In contrast, critics such as revisionist Marxist and reformist socialist Eduard Bernstein distinguished between "immature" early Marxism—as exemplified by The Communist Manifesto written by Marx and Engels in their youth—that he opposed for its violent Blanquist tendencies and later "mature" Marxism that he supported.[23] This latter form refers to Marx in his later life seemingly claiming that socialism, under certain circumstances, could be achieved through peaceful means through legislative reform in democratic societies.[24] Bernstein declared that the massive and homogeneous working-class claimed in the Communist Manifesto did not exist, and that contrary to claims of a proletarian majority emerging, the middle-class was growing under capitalism and not disappearing as Marx had claimed. Marx himself, later in his life, acknowledged that the Petite bourgeoisie was not disappearing in his work Theories of Surplus Value (1863). The obscurity of the later work means that Marx's acknowledgement of this error is not well known.[25] George Boyer described the Manifesto as "very much a period piece, a document of what was called the 'hungry' 1840s".[26]
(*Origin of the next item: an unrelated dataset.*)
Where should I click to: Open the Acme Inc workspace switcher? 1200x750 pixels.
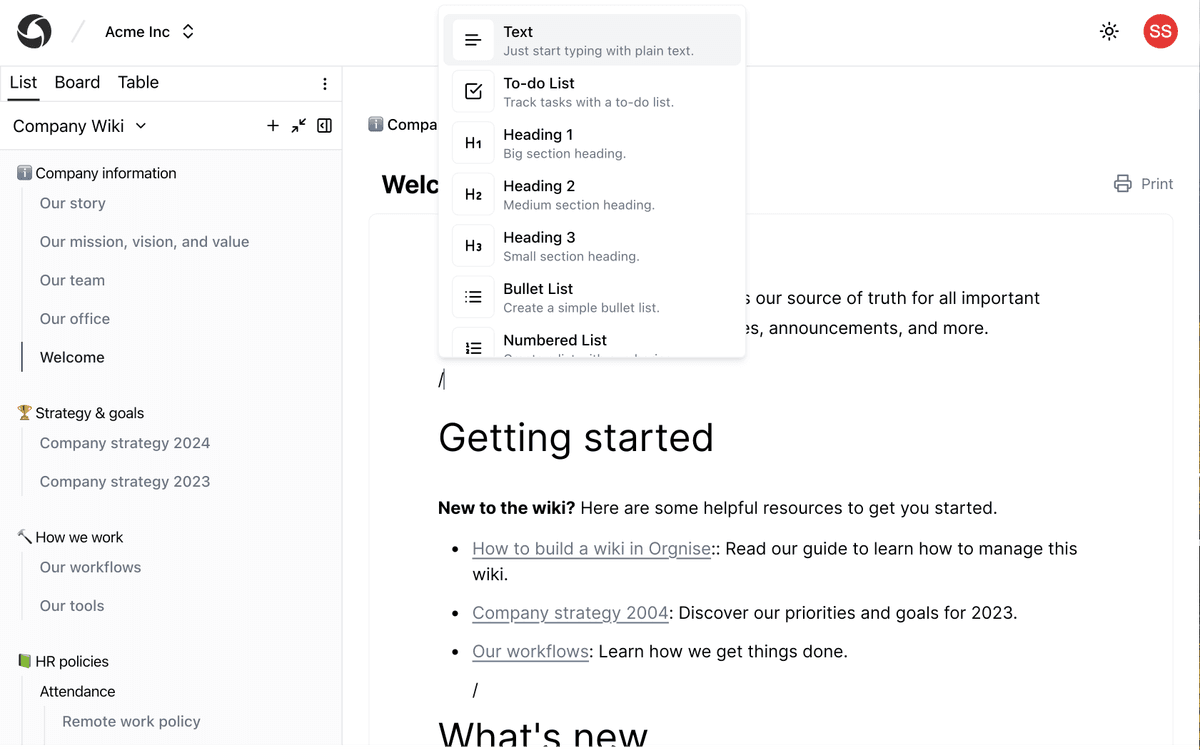click(x=150, y=32)
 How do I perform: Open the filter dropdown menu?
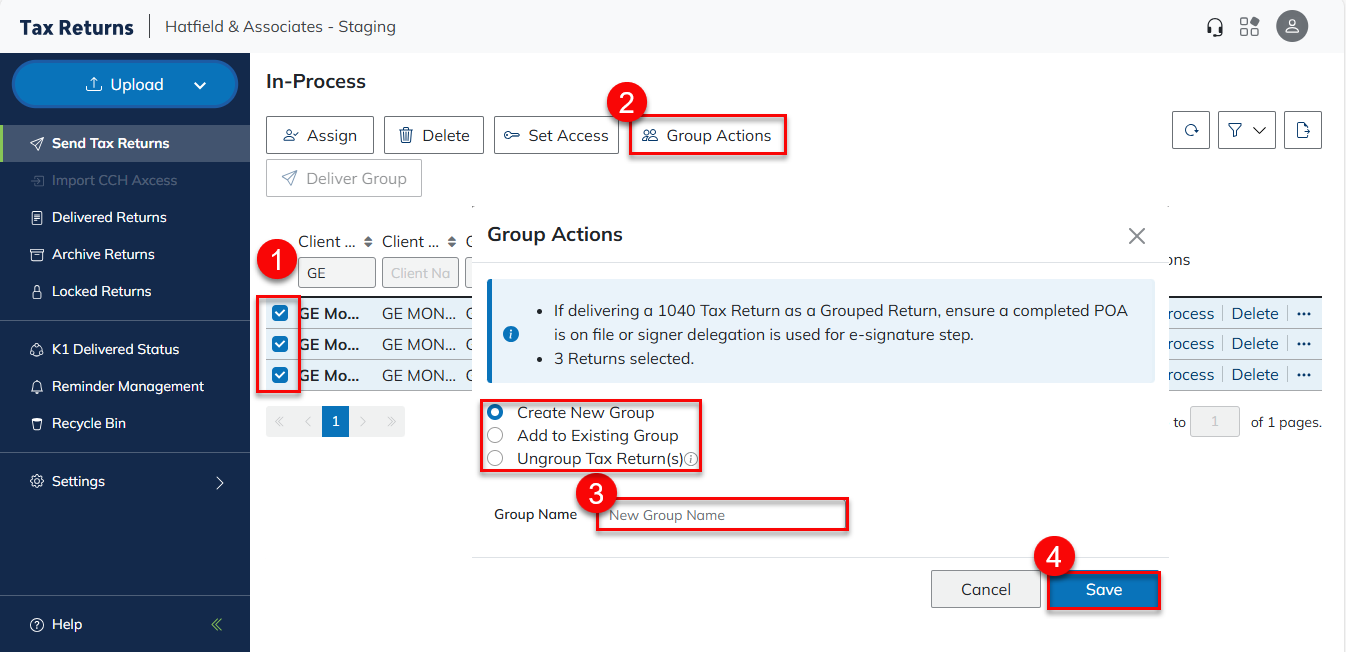(1246, 130)
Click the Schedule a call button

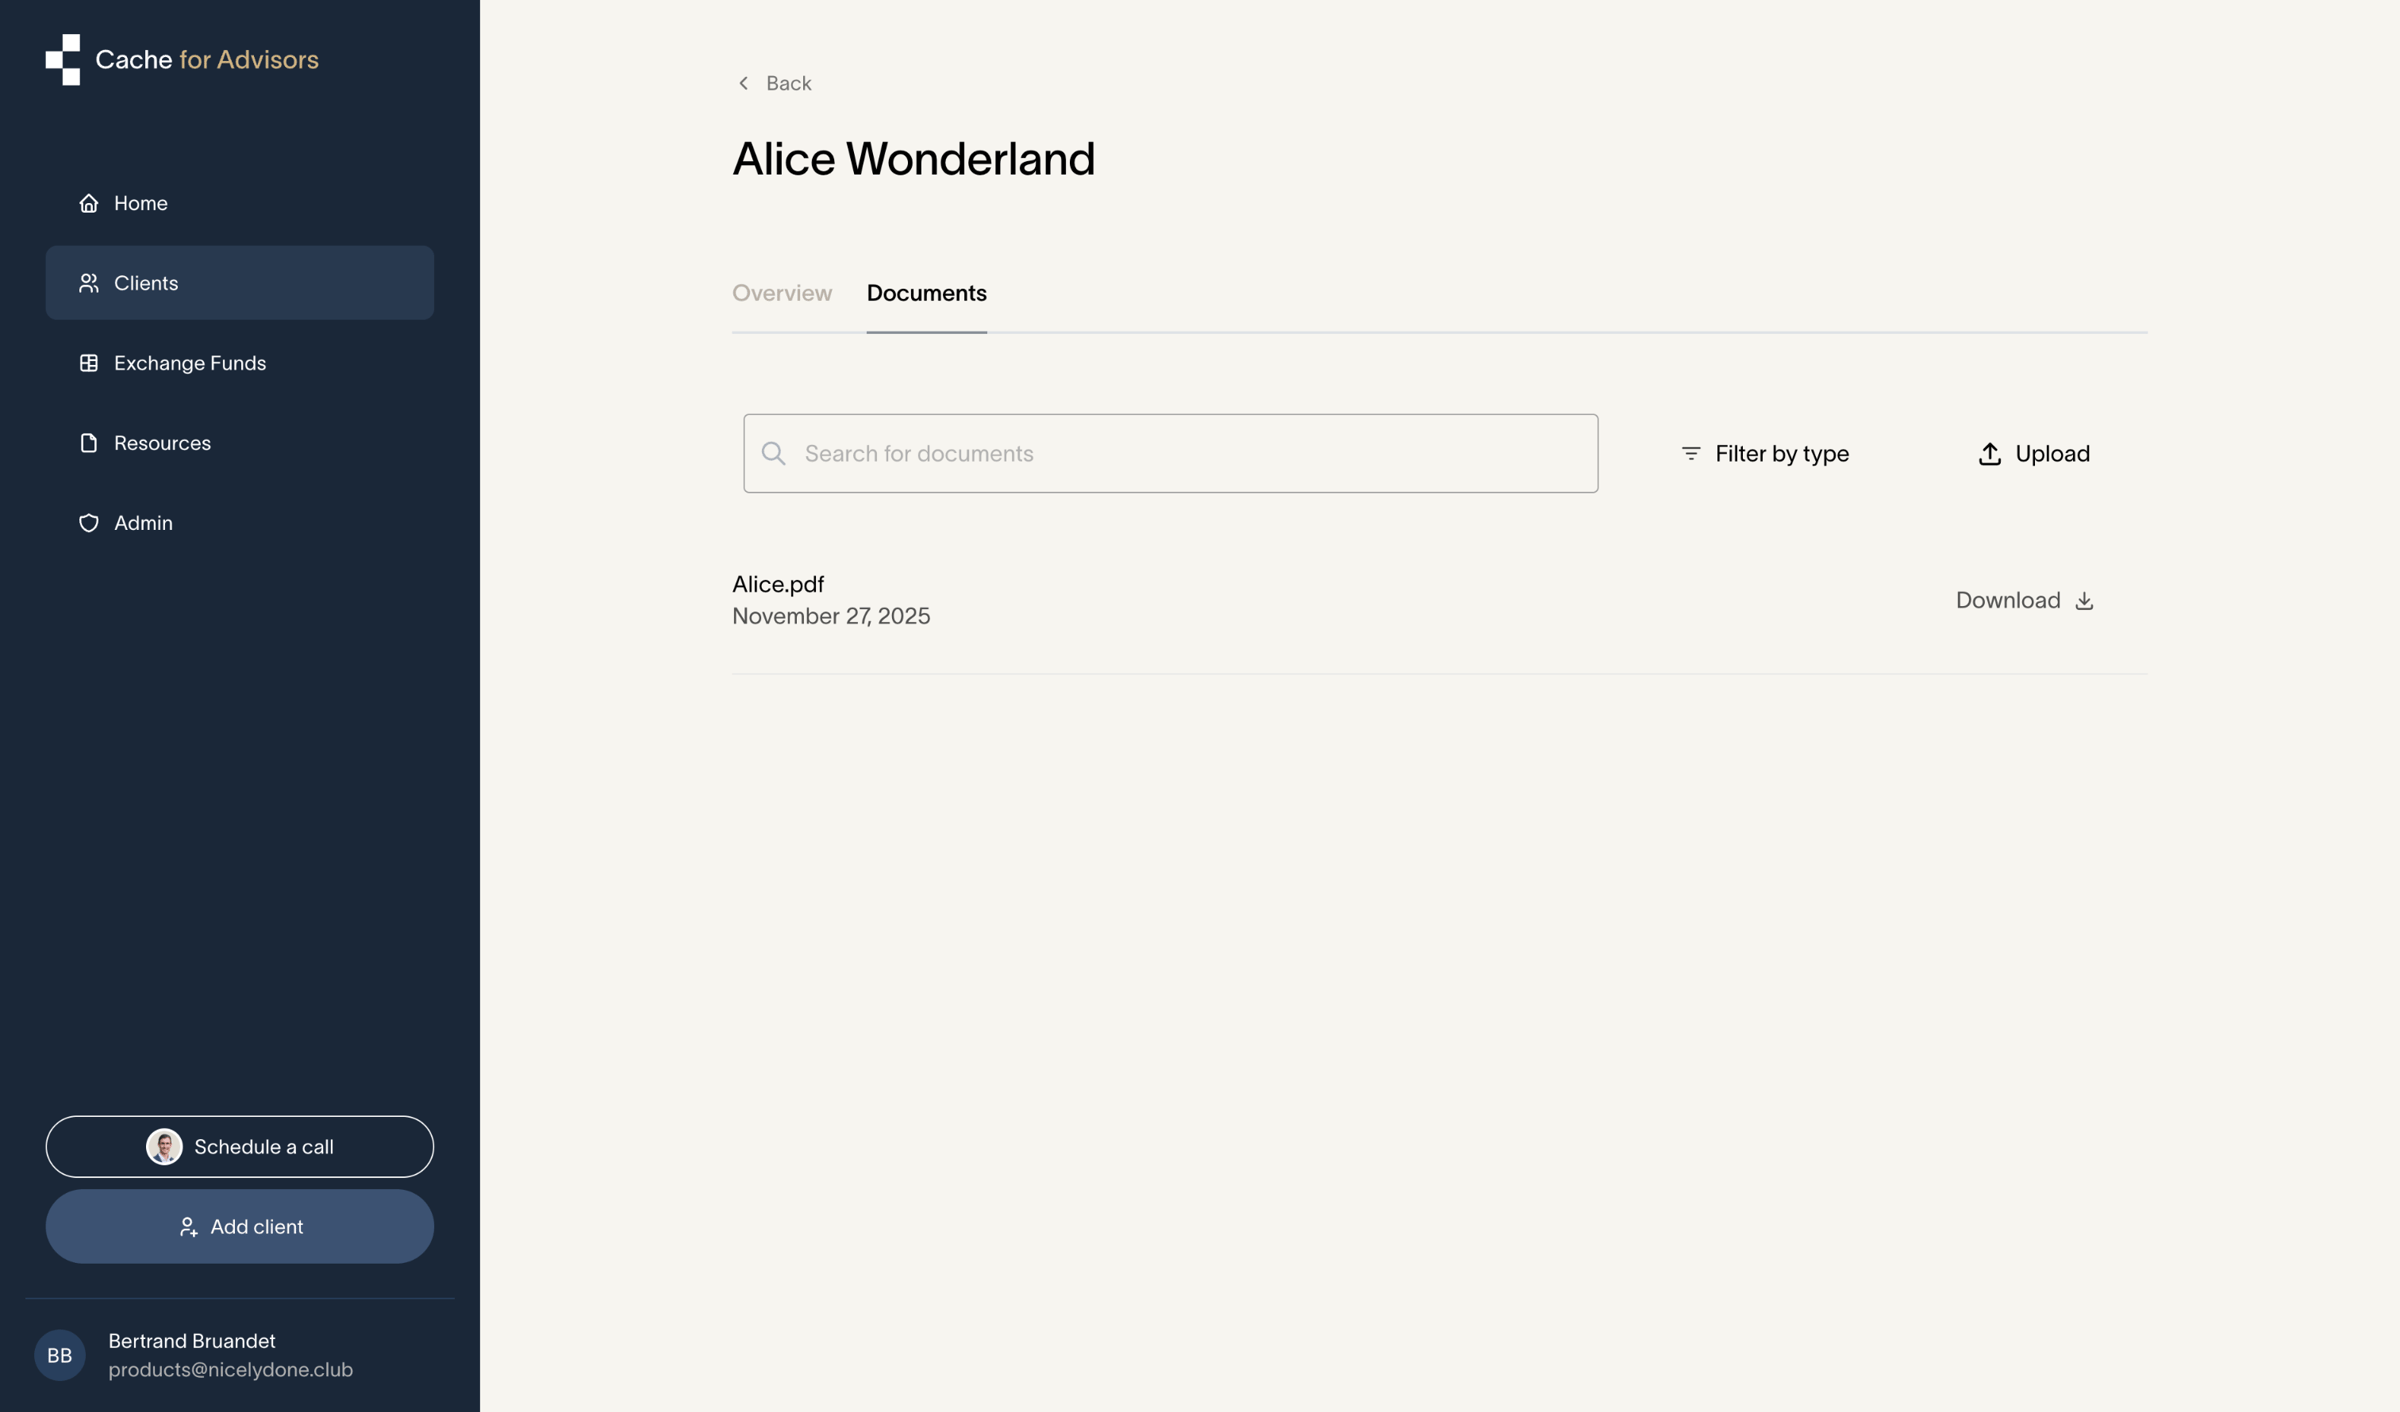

Hal Draper rejected Bernstein's arguments about the middle class, stating that the Manifesto actually notes that, although individual members of this class are being constantly proletarianized, the class 'limps on, in a more and more ruined state'.[27]

Many have drawn attention to the passage in the Manifesto that seems to sneer at the stupidity of the rustic: "The bourgeoisie [...] draws all nations [...] into civilisation[.] [...] It has created enormous cities [...] and thus rescued a considerable part of the population from the idiocy [sic] of rural life".[28] However, as Eric Hobsbawm noted:

[W]hile there is no doubt that Marx at this time shared the usual townsman's contempt for, as well as ignorance of, the peasant milieu, the actual and analytically more interesting German phrase ("dem Idiotismus des Landlebens entrissen") referred not to "stupidity" but to "the narrow horizons", or "the isolation from the wider society" in which people in the countryside lived. It echoed the original meaning of the Greek term idiotes from which the current meaning of "idiot" or "idiocy" is derived, namely "a person concerned only with his own private affairs and not with those of the wider community". In the course of the decades since the 1840s, and in movements whose members, unlike Marx, were not classically educated, the original sense was lost and was misread.[29]

In 2013, The Communist Manifesto was registered to UNESCO's Memory of the World Programme along with Marx's Capital, Volume I.[30]